C’est normal d’être inquiet quand, partout autour de nous, on entend parler des consommateurs de drogues comme des délinquants et des criminels en puissance. Pourtant, un consommateur de drogues, cela peut être notre mère, notre frère, notre enfant, nous même… La consommation de drogues est un comportement humain qui, parfois, peut mener à des addictions et des difficultés pour les consommateurs, y compris en termes de comportements. Mais justement, les dispositifs de réduction des risques sont là pour aider à réguler ces comportements. Concrètement, les HSA s’adresse le plus souvent à des publics en grande précarité : quand quelqu’un consomme dans l’espace public, c’est parce qu’il n’a pas d’autre lieu pour le faire. Proposer un lieu dédié qui ne soit pas la rue, c’est donc bénéfique pour la santé de la personne et la tranquillité de la vie dans le quartier. Tout le monde est gagnant !

Quant à l’abstinence, elle fait partie des solutions… mais cela dépend des personnes, des parcours, des moments de vie. L’imposer ne fonctionne jamais. Pour certains, consommer de manière sécurisée est déjà un pas important, qui peut mener à d’autres : contrôler sa consommation et éventuellement, au bon moment, arrêter. La réduction des risques et le soin ne s’opposent pas, au contraire : c’est un continuum qui permet de donner une réponse à une personne en fonction de ses besoins de santé du moment.

Que faudrait-il pour que les discours sur les HSA évoluent ?

Il faut changer les représentations.
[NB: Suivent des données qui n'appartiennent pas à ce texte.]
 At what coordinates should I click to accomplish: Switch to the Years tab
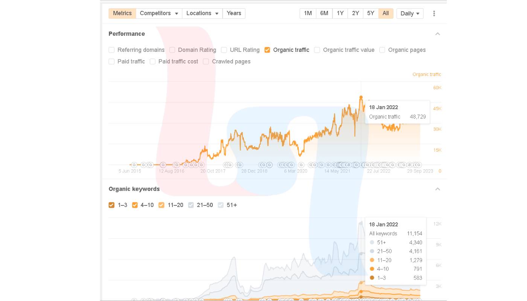tap(234, 13)
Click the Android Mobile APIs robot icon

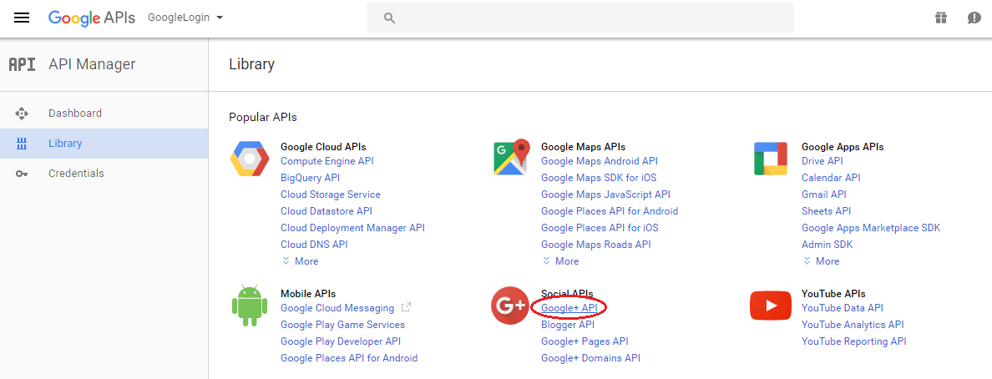point(248,306)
Non, la personne consommatrice de drogues ce n’est pas l’autre, le danger : cela peut être nous ou notre entourage. Il faut déconstruire les clichés, s’appuyer sur les données scientifiques. Les associations, le secteur médico-social et sanitaire y travaille déjà, malgré le manque de moyens. Il faut aussi donner la parole aux usagers de drogues, les inviter dans le débat public et politique.
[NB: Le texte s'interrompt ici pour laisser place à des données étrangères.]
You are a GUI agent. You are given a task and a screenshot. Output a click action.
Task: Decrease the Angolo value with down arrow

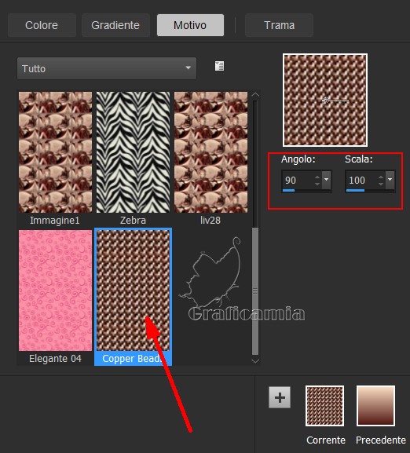pos(317,184)
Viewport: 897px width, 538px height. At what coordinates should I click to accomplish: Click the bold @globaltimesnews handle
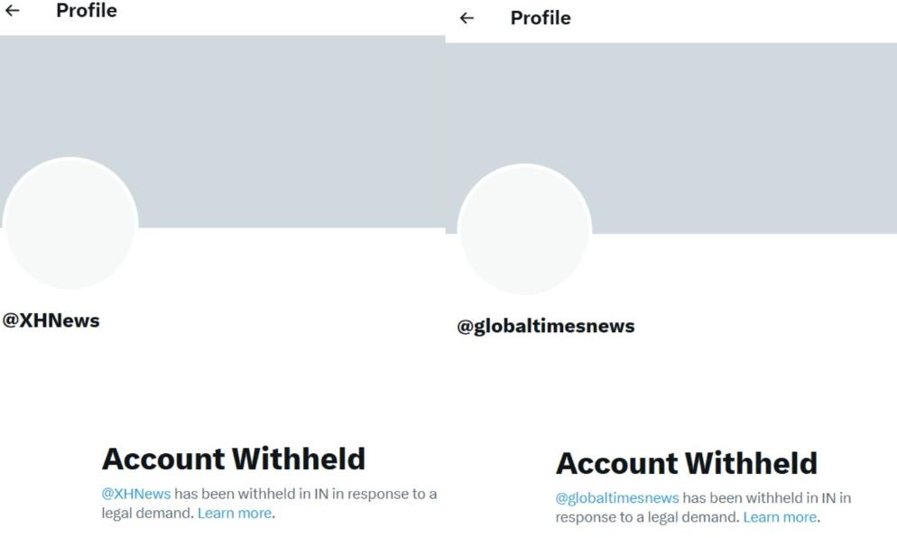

Mais il faut surtout que les pouvoirs publics en parlent, expliquent ce qu’est la réduction des risques et pourquoi c’est aussi du soin. Cela passe par la fin des politiques répressives qui, on le sait, ont des effets délétères pour la santé des populations.
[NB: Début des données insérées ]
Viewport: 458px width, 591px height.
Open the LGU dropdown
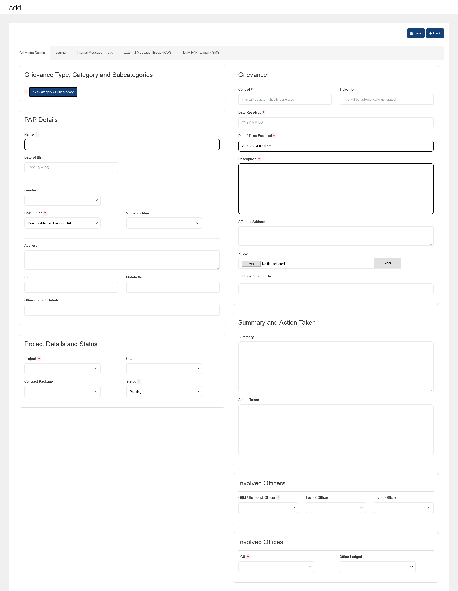coord(276,567)
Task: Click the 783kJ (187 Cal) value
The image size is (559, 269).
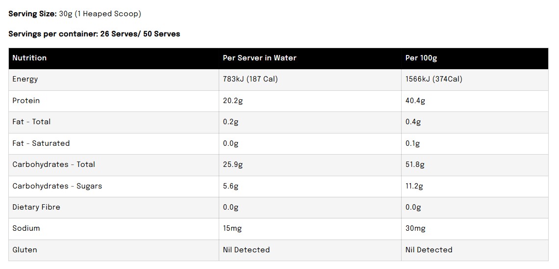Action: 250,79
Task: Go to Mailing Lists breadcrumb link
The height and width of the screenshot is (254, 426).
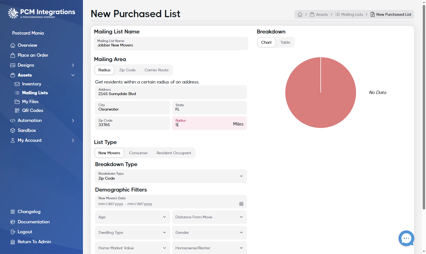Action: click(x=349, y=14)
La loi actuelle prévoit la fin de l’expérimentation des HSA au 31 décembre 2025. Que va-t-il se passer ?

Les évaluations des deux salles de consommations françaises sont positives et c’est reconnu par l’État. Une HSA n’est qu’un dispositif de santé, elle ne résout pas toute seule toutes les nuisances d’un quartier mais les données prouvent qu’elle améliore la vie des publics qui la fréquentent et la tranquillité du voisinage.

La Fédération Addiction est mobilisée avec ses adhérents pour obtenir la pérennisation des deux salles existantes et le passage du statut d’expérimentation à celui du droit commun. Dans les mois qui viennent, nous continuerons à répéter ce message auprès des responsables politiques : détruire des lieux de soins dont l’efficacité est prouvée serait un grave recul.